_Texte fourni:_
"""
Glanes étymologiques: calcitrapa, Tribulus, Trapa, des plantes qui nous veulent du mal ?

On doit à Linné l'introduction de l'épithète calcitrapa pour son Centaurea calcitrapa L. (1753). Ultérieurement, les botanistes ont donné cette épithète à pas moins de 18 espèces, la plupart à fortes épines. Linné cite Charles de l'Ecluse (1601, Rariorum plantarum historia, Livre 4, VII) : Carduus muricatus vulgo Calcitrapa dictus [Chardon épineux, appelé populairement Chausse-trape].

Pour le français chausse-trape, le Französisches Etymologisches Wörterbuch (2, 65) donne les attestations suivantes : chauche-trepe, fin XIIIe, chausse-trape, 1400, calcatrippa, gloses du Xe, et ajoute : « ces chardons sont si piquants que, quand on marche dessus avec les pieds nus, on sursaute ». Le mot serait formé de chauchier, calcare, « marcher dessus », et treper, trippon, « sauter » (dérivé : trépigner). Il existe aussi en italien.
"""
_Lignes de données:_
"""
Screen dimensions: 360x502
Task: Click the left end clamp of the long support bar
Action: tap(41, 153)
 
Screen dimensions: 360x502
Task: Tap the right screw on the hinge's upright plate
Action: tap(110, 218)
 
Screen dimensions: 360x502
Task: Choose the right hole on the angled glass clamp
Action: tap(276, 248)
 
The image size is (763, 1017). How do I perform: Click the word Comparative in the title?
"""
"""
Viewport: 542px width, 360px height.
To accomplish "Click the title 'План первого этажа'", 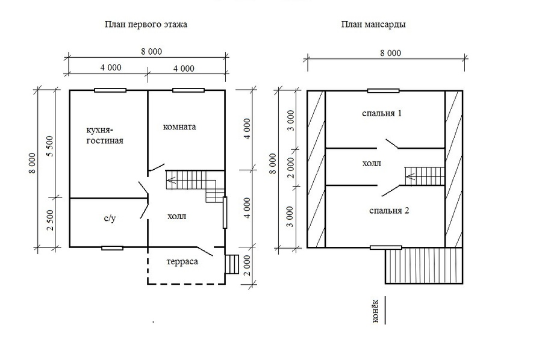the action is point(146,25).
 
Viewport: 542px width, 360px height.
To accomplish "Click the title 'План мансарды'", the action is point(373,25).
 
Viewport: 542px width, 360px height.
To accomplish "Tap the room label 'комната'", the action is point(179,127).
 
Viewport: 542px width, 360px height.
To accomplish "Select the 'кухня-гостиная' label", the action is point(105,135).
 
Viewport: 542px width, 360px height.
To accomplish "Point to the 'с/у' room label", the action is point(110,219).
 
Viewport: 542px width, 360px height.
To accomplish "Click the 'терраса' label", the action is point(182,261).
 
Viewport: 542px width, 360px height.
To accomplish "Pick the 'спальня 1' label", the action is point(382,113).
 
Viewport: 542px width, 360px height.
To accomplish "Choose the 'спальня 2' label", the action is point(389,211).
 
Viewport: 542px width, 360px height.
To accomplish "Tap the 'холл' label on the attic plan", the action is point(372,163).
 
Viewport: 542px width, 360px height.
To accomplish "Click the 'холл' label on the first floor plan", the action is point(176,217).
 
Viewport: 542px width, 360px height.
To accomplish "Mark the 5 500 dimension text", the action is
"""
"""
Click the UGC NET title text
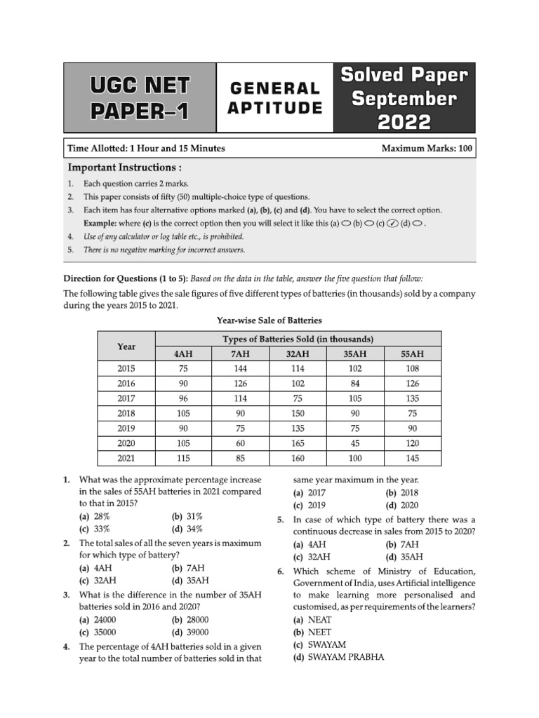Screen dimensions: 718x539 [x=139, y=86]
"""
_Travail à faire:_
#1 Réponds à ces questions sur le texte sur la chausse-trape :
(a) En quelle année Linné a-t-il donné l'épithète calcitrapa à son Centaurea calcitrapa ?
(b) À combien d'espèces, au minimum, les botanistes ont-ils ensuite donné cette épithète ?
(c) De quel mot, signifiant « marcher dessus », le mot chausse-trape serait-il formé ?
#2 Recopie mot pour mot, dans le texte sur la chausse-trape, le passage de « On doit à Linné » à « appelé populairement Chausse-trape]. ».
Les enregistrements n'ont aucun rôle dans ce travail.

_Les solutions:_
#1
(a) En 1753.
(b) À 18 espèces.
(c) De chauchier (calcare).

#2
On doit à Linné l'introduction de l'épithète calcitrapa pour son Centaurea calcitrapa L. (1753). Ultérieurement, les botanistes ont donné cette épithète à pas moins de 18 espèces, la plupart à fortes épines. Linné cite Charles de l'Ecluse (1601, Rariorum plantarum historia, Livre 4, VII) : Carduus muricatus vulgo Calcitrapa dictus [Chardon épineux, appelé populairement Chausse-trape].